2 Tax Revenue and Population Ageing
This section discusses the main determinants of the variation in tax revenue and in particular the influence of population ageing. It describes the components which a tax revenue projection model must have. Tax revenue in any year is the sum of tax raised from many overlapping cohorts of different ages. Hence income and expenditure variations over the life cycle are of central importance. Population ageing, to the extent that it shifts more people into retirement, changes the balance between the tax bases for income tax and GST. The possible overall effect on tax revenue can only be evaluated with the use of a projection model that captures all the components discussed here.
2.1 Income Taxation
A crucial requirement of any analysis of income tax revenue changes over time is the ability to project the changing distribution of income over time for each cohort. Income projections must be in nominal, rather than real, terms because the income tax system is not automatically indexed. Within a single cohort (of individuals of the same age), the distribution of income varies over time as the members of the cohort age and as they move through calendar time: there are separate ‘age' and ‘time' effects. The systematic variation with age is such that mean incomes typically follow a ‘hump' shape, reaching a maximum in late middle age (although the precise pattern differs for males and females). Furthermore, the dispersion of incomes generally increases with age. For projection purposes it is useful to have a model that is capable of describing these variations with relatively few parameters which can be estimated from available data.
Two strong assumption in what follows are, first, that the variations associated purely with age do not vary among cohorts (that is, there are no ‘cohort effects' on earning, for example, associated with the size of cohorts) and, second, that the ‘time' effect arises simply from the general growth of incomes, arising from productivity changes and inflation, which affects all age groups and cohorts similarly. The existence of general wage growth has two implications. First, for each cohort it delays the age at which average incomes reach a maximum over the life cycle. Second, it gives rise to an ‘overtaking' effect whereby the incomes of succeeding cohorts are higher, at comparable ages, than earlier cohorts. Both of these effects imply an increasing tax base over time. The basic structure of age-income profiles is relatively stable over time, although the aggregate relationship may change if there are substantial changes in the occupational composition of the labour force over time and if the profiles for specific occupations differ in their shapes. However, the general growth of wages and productivity can undergo short term variations which are less easy to predict: the projections assume a constant rate of growth over the whole of the projection period.

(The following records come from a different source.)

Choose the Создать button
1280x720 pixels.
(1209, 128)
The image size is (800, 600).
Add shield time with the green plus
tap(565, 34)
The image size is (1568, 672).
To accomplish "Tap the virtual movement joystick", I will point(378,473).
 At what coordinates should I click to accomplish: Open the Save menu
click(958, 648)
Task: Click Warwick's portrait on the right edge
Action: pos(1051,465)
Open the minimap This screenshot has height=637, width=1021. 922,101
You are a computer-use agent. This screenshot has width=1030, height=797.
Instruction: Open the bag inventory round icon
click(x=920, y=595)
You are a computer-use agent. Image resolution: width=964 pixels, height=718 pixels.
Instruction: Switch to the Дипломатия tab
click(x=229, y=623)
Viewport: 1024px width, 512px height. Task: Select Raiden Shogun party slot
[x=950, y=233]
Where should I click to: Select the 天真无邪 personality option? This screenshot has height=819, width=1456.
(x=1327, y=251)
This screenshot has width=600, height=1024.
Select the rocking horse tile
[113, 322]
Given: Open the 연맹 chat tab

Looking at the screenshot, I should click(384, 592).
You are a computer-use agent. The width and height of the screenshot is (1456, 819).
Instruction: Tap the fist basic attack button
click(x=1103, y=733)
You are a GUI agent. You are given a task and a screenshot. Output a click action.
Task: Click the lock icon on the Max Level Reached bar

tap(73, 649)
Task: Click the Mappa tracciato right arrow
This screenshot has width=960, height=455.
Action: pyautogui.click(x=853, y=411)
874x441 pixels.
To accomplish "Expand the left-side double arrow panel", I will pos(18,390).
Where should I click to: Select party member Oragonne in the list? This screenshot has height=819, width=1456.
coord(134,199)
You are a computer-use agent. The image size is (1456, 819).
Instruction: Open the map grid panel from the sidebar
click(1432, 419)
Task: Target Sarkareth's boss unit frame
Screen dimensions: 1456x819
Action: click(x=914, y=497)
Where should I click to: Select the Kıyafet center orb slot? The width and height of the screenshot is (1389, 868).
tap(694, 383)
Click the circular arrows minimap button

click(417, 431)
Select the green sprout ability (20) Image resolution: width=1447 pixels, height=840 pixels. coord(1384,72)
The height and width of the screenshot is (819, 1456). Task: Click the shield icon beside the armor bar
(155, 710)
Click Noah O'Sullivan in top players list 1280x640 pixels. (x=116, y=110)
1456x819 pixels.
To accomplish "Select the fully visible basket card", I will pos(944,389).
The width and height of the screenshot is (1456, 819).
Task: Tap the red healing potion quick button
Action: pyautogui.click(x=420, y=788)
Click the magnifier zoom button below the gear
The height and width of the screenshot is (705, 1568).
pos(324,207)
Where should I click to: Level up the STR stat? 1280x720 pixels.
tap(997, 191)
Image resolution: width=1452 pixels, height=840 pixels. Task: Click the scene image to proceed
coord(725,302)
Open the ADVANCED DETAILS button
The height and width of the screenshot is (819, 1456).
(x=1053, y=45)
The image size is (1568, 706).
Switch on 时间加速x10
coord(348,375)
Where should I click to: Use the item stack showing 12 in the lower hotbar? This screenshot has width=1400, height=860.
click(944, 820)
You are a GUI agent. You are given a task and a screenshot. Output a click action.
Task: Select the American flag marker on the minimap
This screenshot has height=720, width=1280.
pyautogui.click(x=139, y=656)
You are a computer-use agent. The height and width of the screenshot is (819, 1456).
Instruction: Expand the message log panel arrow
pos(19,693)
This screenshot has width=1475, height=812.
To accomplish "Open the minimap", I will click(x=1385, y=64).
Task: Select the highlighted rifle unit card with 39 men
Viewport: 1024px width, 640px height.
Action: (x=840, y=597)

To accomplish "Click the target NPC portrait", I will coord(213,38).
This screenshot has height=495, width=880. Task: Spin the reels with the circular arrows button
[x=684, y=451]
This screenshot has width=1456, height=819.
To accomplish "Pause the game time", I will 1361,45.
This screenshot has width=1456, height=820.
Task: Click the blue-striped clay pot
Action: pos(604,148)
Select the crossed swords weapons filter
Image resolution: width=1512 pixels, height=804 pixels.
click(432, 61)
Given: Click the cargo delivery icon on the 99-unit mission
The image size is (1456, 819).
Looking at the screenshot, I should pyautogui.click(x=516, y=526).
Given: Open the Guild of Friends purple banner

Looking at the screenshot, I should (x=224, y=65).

However, changes in the tax base do not depend only on the nature of age-income profiles. Importantly, the base is influenced by the changing age distribution of workers over time. That is, at any time, it depends on the age distribution of workers alive at that time (strictly on the age and gender distribution of workers). In turn the age distribution of workers results from the combined effect of the age-and-gender distribution of the population and age-and-gender-specific labour force participation rates. It is possible for changes in participation rates over time (that is, among cohorts) to compensate for, or modify to some extent, the changes arising from population age structure changes. Income tax revenue changes therefore depend crucially on detailed projections of the labour force. While there can be some confidence about population projections, labour force participation changes can undergo unforeseen changes.
The effects of a systematic increase in the average age of workers does not have obvious a priori implications for tax revenue changes. Clearly population ageing means that there are more people in retirement and hence in receipt of much lower taxable incomes. However, to the extent that ageing implies that relatively more people move to the age groups for which incomes are at their life-cycle peak, tax revenue is higher. And, in addition, higher general growth of incomes shifts the peak of the age-income profiles to a higher age. If the average age of workers moves from shortly before, to shortly after, the age of peak incomes, there may be very little effect on revenue.
The general shape of the age-income profile implies that individuals typically move into higher income tax brackets, and hence face higher marginal and average tax rates, as they approach the peak of incomes. A crucial factor in projecting income tax revenue is thus the extent to which the income thresholds in the multi-rate tax structure are adjusted over time. A lack of full indexation implies, through ‘fiscal drag', a substantially higher revenue compared with indexation. Furthermore, the extent to which fiscal drag results in higher revenues when nominal incomes increase is determined by the degree of marginal rate progression in the system (which influences the difference between the average and the marginal tax rate at any income level, and in aggregate).